Christian scholars worry that sport has taken the place of religion for many Americans. Although the statistics for church attendance, even on autumn Sundays when pro football is all over tv, put the matter in considerable doubt, I'll grant this much: that everything in God's creation and human culture, including sports, has come under the curse of the Fall. But all spheres of human activity can also be redeemed. Fans who are (etymologically correct) fanatics violate sphere sovereignty. Matthew Arnold erred in asking literature to substitute for religion, and sports fans can commit the same idolatry in their sphere. But they don't have to.

In fact, I'll go so far as to say that fan loyalty, properly held, helps one cultivate the virtues. And I don't mean any old virtues, either; I mean specifically Christian virtues. I mean even more than the humility in which Sox fans are so well schooled. Just line up the cardinal virtues of the two great streams of Western civilization, and you'll see what I mean.

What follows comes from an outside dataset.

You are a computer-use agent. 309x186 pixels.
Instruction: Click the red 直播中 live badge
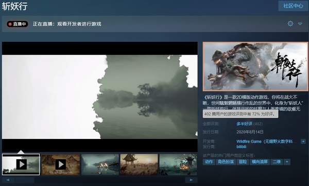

Classical antiquity bequeathed to us the virtues of prudence, temperance, justice, and fortitude. Of these, Sox fans know only fortitude. Although I've just spoken a word in favor of temperance, baseball does not foster it; it comes, if it comes, from elsewhere. In no way is it prudent to be a Sox fan, which is why non-Chicagoans don't join up. And, for very sure, there is no justice in the world for Sox fans.

But now let's list the Christian virtues: faith, hope, and love. You don't have to be a Deep Thinker to see the point. Faith? It's the evidence of things not seen, such as a pennant. Hope? We keep it alive, as Chicago South Sider Jesse Jackson learned early to say, and if it is the fate of the Sox to win a pennant once every 40 years, watch out for 1999. Love, the greatest of the three? Not even Bad Albert Belle can turn it aside. It abides. Thus does baseball help develop good habits of the heart.

You don't have to be a White Sox fan to understand all this, but it doesn't hurt.

Edward E. Ericson, Jr., is professor of English at Calvin College.